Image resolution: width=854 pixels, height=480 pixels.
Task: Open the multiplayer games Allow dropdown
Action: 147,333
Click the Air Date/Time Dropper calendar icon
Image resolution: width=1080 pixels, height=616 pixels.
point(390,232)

*****

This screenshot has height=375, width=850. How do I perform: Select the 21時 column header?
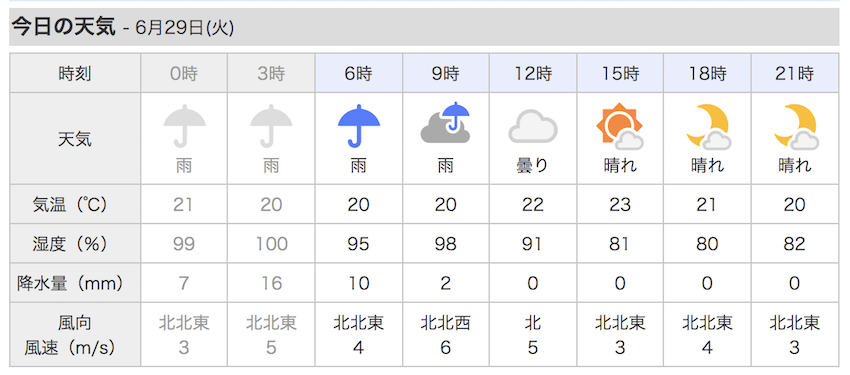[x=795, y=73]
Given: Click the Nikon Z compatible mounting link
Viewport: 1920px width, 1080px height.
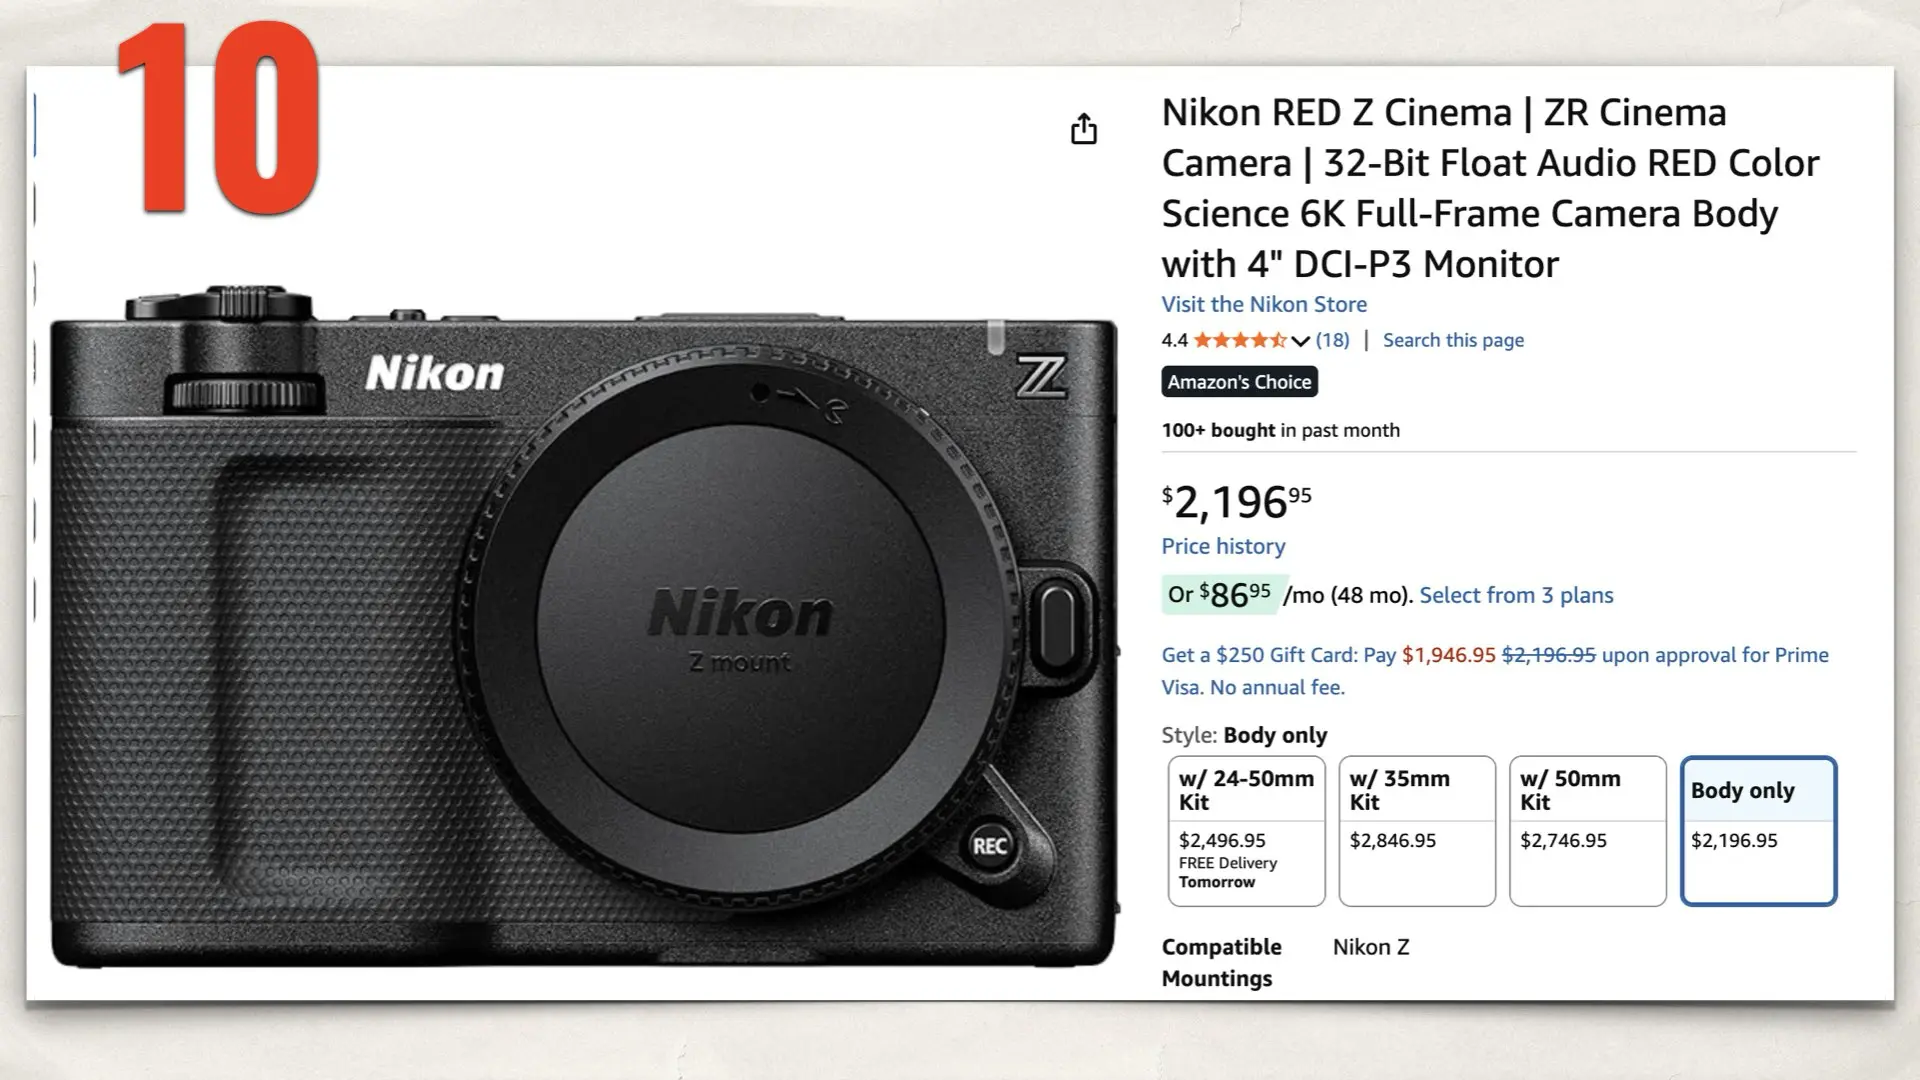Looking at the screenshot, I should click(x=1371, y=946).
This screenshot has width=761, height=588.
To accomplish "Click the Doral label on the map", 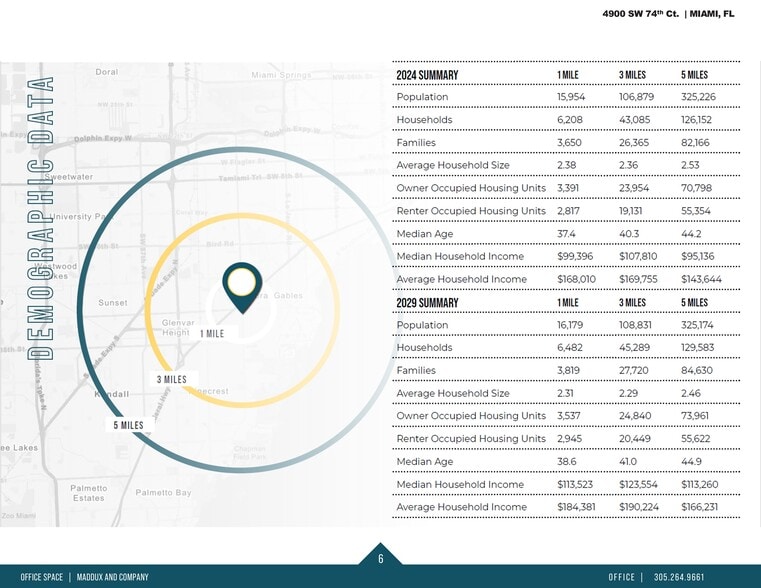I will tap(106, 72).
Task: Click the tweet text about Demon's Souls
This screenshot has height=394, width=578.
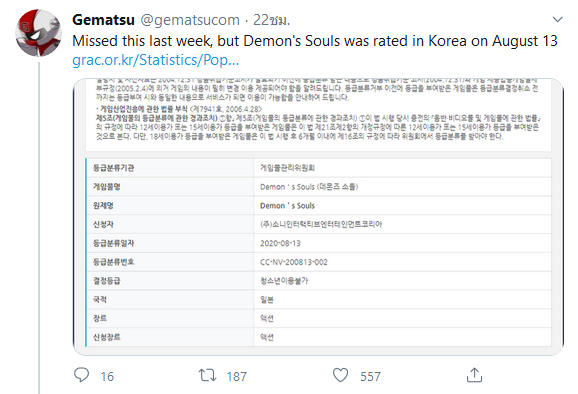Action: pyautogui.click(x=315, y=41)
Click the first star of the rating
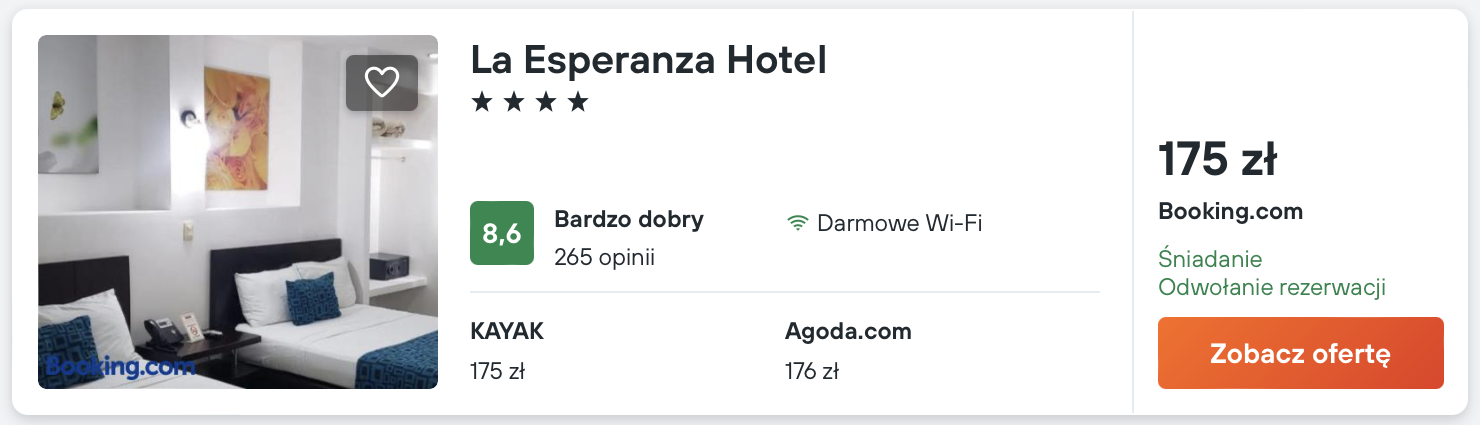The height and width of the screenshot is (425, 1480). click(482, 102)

*****

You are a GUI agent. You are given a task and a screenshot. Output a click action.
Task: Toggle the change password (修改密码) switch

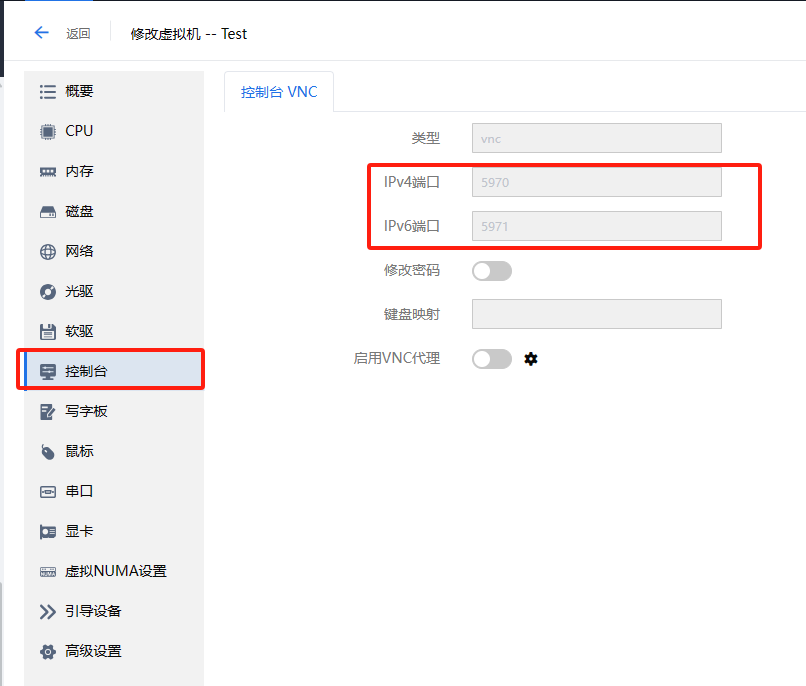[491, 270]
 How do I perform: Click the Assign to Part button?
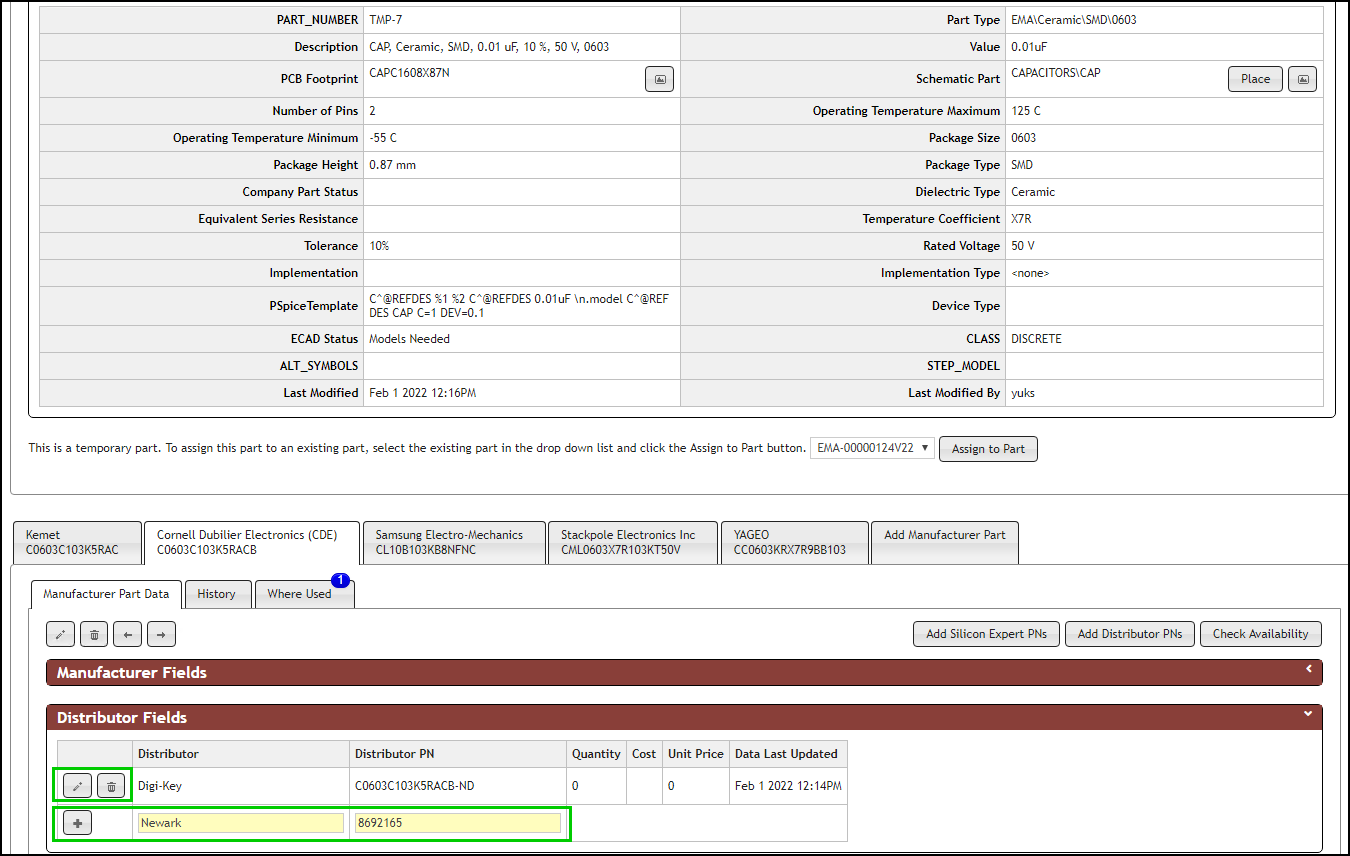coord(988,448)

*****

TASK STATEMENT> Could the stretch from the line with "This screenshot has height=375, width=850." through the line with "This screenshot has width=761, height=588." in the listing above be restated word for word, minus the pictures?

TASK ANSWER>
This screenshot has height=375, width=850. How do I perform: Select the 21時 column header?
[x=795, y=73]
Given: Click the Nikon Z compatible mounting link
Viewport: 1920px width, 1080px height.
Looking at the screenshot, I should click(x=1371, y=946).
This screenshot has width=761, height=588.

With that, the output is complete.